03/28/2010 05:12 am ET Updated May 25, 2011

It's the Emotion, Stupid

How is it possible that the same man who swept the country -- and the world -- off their feet now appears to be stumbling? In one year, how could President Obama go from providing the magic touch for every campaign, including his own, to being unable even to salvage Massachusetts for the Democrats?

Amidst all the analyses of health care gone amuck, and banks making off like bandits, the simple fact that people do not make decisions based on policy seems to have been forgotten. Correction: the Democrats perennially forget this important truth; the Republicans get it, hence all the successful attack ads. For reasons I have never understood, Republicans understand that voters make decisions based on their emotions, while Democrats behave as if policy papers (such as those I and my colleagues at Brookings write) have the capacity to move millions.

Neurological evidence suggests what we all know intuitively: that emotions drive political decisions. In his book The Political Brain, clinical psychologist Dr. Drew Weston proves scientifically that decision making, including political decision making, is an emotional -- not a rational -- process. Dr. Weston explored the consequences for political narratives, of this fact, only to be largely ignored by the Democratic Party. Further evidence coming out of Harvard and MIT (notably Dr. Rebecca Saxe's lab) indicates that visual images also have the capacity to shape opinions, especially when accompanied by narrative content. That is why the first twenty minutes of Saving Private Ryan did more to bring war to life than any number of books ever could.

Back to our beleaguered President. During his brilliant campaign, President Obama wove a powerful narrative about the American we all hope for. And that hope was grounded in a very powerful reality: President Obama's own inspiring life story. Through the potent example of his own life, President Obama enabled us to believe the best about America, and, therefore, about ourselves. That uplifting narrative - essentially equating the promise of America with his extraordinary life story -- swept candidate Obama into the presidency.
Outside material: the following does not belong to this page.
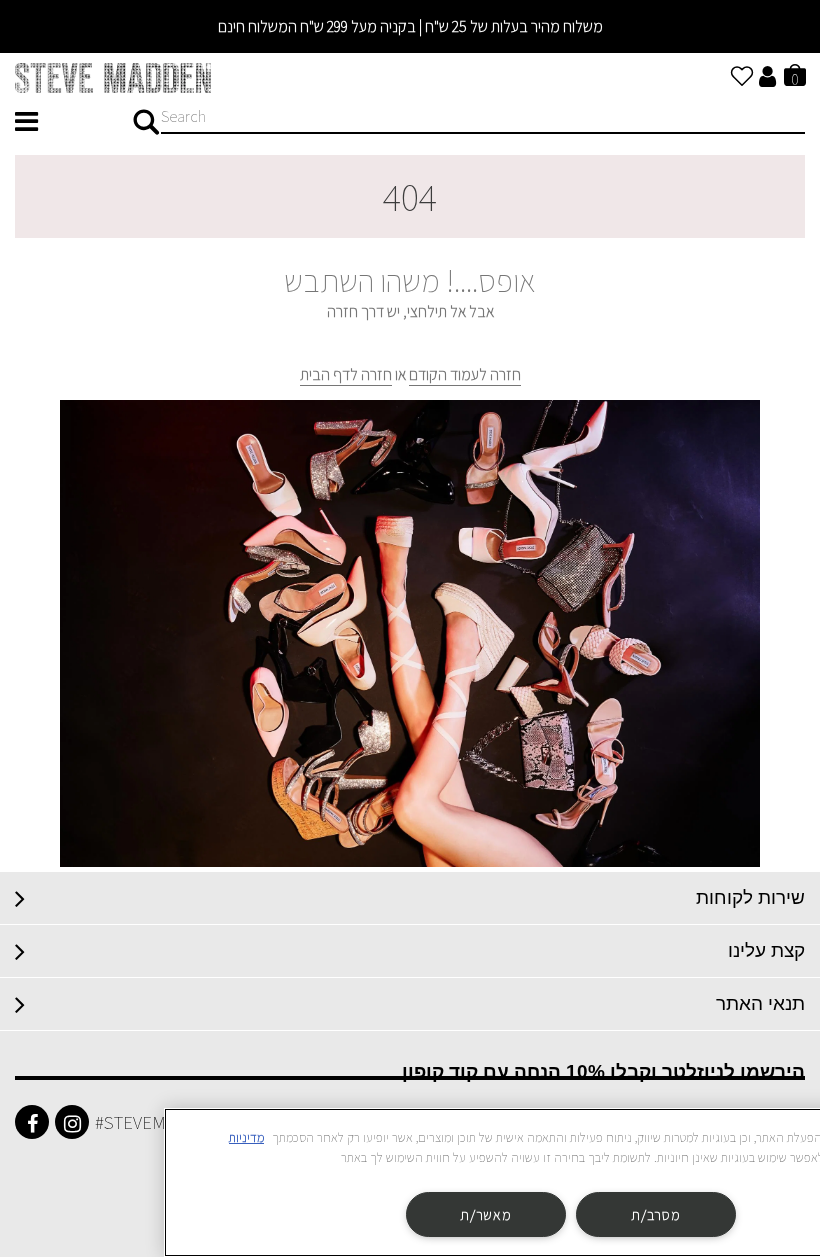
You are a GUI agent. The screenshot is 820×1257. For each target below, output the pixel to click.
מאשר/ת (485, 1214)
But once in office, President Obama could no longer make his life story the national narrative. As E.J. Dionne and others have noted, the President has no narrative - either for domestic or foreign policy. All we know about Afghanistan is that we are increasing troop levels and containing the insurgency, but why, and what the President's vision for the future of that country is, remain a mystery. The President has begun to rant at the banks and the bonuses, but that also does not a narrative make. I suspect that the core still lies in the President's own remarkable story: we all want to believe that America is a country where hard work makes anything possible. Trouble is, too many people are out of work. And many of them face impossible choices between housing, education for their children, food, and medicine, while a minority escapes with salaries and bonuses that seem obscene by comparison. We all know there is something wrong with this picture.

On Wednesday night, I hope the President will not explore the fine points of health care or job creation, plan. I hope that he will not re-introduce himself. Rather, I hope he will re-introduce America, through his vision of its future. I hope the President will tell us a story we will remember, without being afraid to tug at our heartstrings. His knowledge and command of policy is impressive, but mastering the intricacies of health care is one thing, and leading the country to understand why improved health care is essential for America is another. He can do both, beginning Wednesday night.